- _YOUR OBJECTIVE_: Format the rows as a JSON list of strings, one string per line and no blank lines. Begin at the first line of the rows and stop after the line containing "(x=257, y=379)".

☆ ☆ ☆ ☆

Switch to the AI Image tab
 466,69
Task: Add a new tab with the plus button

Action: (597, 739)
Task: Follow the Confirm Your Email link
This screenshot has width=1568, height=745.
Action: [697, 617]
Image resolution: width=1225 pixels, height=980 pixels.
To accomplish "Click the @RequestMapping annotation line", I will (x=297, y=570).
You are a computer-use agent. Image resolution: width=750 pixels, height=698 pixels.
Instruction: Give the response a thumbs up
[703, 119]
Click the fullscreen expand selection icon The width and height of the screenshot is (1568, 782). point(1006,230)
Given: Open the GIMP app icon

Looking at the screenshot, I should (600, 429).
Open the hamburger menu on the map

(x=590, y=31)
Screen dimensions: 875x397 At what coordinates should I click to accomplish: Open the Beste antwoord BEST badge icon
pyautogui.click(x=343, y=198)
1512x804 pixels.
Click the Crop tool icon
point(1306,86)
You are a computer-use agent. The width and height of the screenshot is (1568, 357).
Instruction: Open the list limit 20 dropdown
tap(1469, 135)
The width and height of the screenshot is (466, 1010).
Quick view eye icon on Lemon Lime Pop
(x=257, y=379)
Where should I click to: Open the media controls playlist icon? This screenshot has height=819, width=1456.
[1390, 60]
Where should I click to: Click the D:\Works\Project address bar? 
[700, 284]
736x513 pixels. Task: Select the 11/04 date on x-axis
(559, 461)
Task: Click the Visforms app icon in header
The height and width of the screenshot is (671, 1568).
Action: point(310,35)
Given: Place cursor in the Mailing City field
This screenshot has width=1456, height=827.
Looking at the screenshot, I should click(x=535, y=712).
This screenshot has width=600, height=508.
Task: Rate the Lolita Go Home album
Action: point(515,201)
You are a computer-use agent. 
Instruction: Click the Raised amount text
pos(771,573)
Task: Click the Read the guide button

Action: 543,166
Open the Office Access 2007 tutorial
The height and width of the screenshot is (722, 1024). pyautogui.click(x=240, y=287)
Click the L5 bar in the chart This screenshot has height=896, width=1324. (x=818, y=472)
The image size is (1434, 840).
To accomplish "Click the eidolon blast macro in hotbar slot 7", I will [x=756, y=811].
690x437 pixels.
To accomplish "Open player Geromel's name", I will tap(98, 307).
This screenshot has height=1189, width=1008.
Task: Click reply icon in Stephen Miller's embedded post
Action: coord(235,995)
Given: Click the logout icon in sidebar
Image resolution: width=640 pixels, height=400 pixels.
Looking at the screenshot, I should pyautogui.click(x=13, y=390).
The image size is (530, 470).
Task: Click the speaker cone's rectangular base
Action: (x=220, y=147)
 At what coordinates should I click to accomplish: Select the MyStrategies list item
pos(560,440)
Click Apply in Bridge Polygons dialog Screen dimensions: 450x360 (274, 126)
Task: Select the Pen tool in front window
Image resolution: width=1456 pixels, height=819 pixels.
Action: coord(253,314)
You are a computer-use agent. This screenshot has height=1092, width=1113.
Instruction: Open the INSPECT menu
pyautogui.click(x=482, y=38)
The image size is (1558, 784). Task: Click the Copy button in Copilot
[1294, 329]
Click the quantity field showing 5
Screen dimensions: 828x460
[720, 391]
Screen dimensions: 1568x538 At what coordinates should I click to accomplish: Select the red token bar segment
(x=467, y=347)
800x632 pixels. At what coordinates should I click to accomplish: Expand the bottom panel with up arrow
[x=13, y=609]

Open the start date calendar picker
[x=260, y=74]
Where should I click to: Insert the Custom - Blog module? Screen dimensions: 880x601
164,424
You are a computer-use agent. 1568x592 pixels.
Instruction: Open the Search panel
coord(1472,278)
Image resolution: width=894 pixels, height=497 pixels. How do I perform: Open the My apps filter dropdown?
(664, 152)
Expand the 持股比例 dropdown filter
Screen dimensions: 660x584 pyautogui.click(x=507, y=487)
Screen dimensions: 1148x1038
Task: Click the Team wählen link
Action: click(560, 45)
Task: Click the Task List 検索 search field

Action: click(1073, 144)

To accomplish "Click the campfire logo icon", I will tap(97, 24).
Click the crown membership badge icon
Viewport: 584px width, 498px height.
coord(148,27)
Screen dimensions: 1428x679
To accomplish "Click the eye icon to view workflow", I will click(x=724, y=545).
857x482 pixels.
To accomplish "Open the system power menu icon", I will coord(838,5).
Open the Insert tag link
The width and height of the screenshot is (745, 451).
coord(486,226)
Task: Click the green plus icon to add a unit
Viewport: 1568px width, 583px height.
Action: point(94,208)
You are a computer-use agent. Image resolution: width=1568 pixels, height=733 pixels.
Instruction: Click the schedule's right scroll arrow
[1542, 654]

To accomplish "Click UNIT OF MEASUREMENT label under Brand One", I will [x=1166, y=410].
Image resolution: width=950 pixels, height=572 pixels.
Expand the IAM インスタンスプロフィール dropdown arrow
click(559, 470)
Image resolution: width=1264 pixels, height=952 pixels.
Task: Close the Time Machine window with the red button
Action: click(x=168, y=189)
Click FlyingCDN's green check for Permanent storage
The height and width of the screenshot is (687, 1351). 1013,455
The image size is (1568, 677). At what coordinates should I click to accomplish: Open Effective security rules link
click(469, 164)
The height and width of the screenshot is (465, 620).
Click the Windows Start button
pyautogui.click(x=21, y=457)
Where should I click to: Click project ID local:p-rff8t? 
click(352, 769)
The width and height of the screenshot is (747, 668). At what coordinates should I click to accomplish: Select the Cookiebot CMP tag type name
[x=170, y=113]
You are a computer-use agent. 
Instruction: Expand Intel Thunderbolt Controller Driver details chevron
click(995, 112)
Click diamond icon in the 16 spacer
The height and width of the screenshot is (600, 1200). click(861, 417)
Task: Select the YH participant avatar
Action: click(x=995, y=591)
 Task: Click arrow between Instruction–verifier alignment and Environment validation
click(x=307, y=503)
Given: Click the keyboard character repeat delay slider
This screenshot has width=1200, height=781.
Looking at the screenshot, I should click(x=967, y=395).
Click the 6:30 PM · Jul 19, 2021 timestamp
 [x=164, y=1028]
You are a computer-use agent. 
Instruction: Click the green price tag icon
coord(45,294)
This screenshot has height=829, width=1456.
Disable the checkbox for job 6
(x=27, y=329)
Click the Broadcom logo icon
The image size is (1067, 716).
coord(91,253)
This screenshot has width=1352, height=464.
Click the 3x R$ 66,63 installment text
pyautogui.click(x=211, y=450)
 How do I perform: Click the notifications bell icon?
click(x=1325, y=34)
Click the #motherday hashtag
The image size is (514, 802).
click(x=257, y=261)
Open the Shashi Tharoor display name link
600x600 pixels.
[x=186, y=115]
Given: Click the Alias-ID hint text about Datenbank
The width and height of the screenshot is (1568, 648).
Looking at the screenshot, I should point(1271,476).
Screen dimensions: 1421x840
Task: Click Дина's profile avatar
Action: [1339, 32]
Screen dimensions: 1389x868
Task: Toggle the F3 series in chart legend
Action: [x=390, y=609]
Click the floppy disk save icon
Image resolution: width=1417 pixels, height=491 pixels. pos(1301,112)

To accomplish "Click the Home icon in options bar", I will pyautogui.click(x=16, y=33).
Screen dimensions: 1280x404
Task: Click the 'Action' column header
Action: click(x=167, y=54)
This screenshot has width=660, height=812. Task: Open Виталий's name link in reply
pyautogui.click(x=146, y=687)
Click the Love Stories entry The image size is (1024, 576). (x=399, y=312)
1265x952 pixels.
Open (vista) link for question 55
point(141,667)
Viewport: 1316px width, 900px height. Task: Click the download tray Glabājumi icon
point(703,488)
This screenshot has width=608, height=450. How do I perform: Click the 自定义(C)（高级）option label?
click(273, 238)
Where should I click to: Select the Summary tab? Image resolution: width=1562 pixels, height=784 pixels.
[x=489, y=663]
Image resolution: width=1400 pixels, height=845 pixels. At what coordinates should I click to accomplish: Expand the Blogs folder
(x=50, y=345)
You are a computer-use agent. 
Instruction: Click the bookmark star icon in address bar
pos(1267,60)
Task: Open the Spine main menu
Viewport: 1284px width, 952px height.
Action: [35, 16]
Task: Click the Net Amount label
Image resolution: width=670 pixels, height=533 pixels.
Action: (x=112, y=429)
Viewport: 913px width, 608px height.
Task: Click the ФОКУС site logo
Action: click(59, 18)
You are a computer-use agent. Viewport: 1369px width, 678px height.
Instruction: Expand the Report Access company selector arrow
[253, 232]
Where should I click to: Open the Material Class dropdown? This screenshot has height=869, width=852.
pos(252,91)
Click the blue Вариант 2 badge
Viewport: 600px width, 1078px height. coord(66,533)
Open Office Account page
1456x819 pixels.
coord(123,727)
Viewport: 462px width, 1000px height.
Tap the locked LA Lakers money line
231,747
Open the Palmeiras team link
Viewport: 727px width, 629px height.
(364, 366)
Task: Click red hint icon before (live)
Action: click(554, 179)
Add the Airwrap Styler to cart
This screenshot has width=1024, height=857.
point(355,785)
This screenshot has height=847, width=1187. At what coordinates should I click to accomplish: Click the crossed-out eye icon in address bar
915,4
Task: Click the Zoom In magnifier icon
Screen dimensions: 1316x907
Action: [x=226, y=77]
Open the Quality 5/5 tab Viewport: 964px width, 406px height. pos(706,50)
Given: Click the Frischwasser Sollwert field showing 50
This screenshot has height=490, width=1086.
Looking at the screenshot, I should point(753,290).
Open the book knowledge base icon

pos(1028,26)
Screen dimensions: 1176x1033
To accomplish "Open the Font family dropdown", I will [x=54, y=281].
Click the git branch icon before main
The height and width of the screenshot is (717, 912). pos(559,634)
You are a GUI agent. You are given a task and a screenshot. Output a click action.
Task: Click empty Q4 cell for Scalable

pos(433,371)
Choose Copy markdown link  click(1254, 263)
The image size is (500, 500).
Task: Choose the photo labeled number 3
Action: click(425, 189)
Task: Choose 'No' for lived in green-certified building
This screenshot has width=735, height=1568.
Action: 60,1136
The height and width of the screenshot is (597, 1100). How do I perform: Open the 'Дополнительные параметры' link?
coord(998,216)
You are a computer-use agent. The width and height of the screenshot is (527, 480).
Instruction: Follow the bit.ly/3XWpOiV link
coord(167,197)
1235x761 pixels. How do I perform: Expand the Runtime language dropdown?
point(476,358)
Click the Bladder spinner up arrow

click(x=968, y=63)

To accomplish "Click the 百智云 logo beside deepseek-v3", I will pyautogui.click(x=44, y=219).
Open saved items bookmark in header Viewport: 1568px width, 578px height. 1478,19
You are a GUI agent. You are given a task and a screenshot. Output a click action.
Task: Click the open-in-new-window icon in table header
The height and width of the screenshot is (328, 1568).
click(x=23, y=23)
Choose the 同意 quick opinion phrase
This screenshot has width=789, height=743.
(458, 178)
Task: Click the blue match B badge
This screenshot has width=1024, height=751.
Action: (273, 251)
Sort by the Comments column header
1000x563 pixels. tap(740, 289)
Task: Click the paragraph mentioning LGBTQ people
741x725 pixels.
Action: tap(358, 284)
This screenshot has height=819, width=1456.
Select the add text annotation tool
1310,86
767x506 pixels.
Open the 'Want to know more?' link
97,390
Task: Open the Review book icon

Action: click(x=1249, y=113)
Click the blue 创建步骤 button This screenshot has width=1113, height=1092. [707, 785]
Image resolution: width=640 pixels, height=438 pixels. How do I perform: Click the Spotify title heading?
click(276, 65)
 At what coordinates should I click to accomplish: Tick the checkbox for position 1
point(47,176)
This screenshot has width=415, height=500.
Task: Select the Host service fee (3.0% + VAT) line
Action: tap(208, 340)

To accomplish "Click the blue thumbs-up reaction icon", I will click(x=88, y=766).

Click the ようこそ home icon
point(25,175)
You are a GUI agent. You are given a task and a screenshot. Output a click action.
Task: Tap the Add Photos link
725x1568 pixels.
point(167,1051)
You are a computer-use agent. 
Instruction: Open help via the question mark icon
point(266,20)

☆ ☆ ☆ ☆

- _RESULT OF THE TASK_:
[
  "Switch to the AI Image tab",
  " 466,69",
  "Task: Add a new tab with the plus button",
  "Action: (597, 739)",
  "Task: Follow the Confirm Your Email link",
  "This screenshot has width=1568, height=745.",
  "Action: [697, 617]",
  "Image resolution: width=1225 pixels, height=980 pixels.",
  "To accomplish \"Click the @RequestMapping annotation line\", I will (x=297, y=570).",
  "You are a computer-use agent. Image resolution: width=750 pixels, height=698 pixels.",
  "Instruction: Give the response a thumbs up",
  "[703, 119]",
  "Click the fullscreen expand selection icon The width and height of the screenshot is (1568, 782). point(1006,230)",
  "Given: Open the GIMP app icon",
  "Looking at the screenshot, I should (600, 429).",
  "Open the hamburger menu on the map",
  "(x=590, y=31)",
  "Screen dimensions: 875x397 At what coordinates should I click to accomplish: Open the Beste antwoord BEST badge icon",
  "pyautogui.click(x=343, y=198)",
  "1512x804 pixels.",
  "Click the Crop tool icon",
  "point(1306,86)",
  "You are a computer-use agent. The width and height of the screenshot is (1568, 357).",
  "Instruction: Open the list limit 20 dropdown",
  "tap(1469, 135)",
  "The width and height of the screenshot is (466, 1010).",
  "Quick view eye icon on Lemon Lime Pop",
  "(x=257, y=379)"
]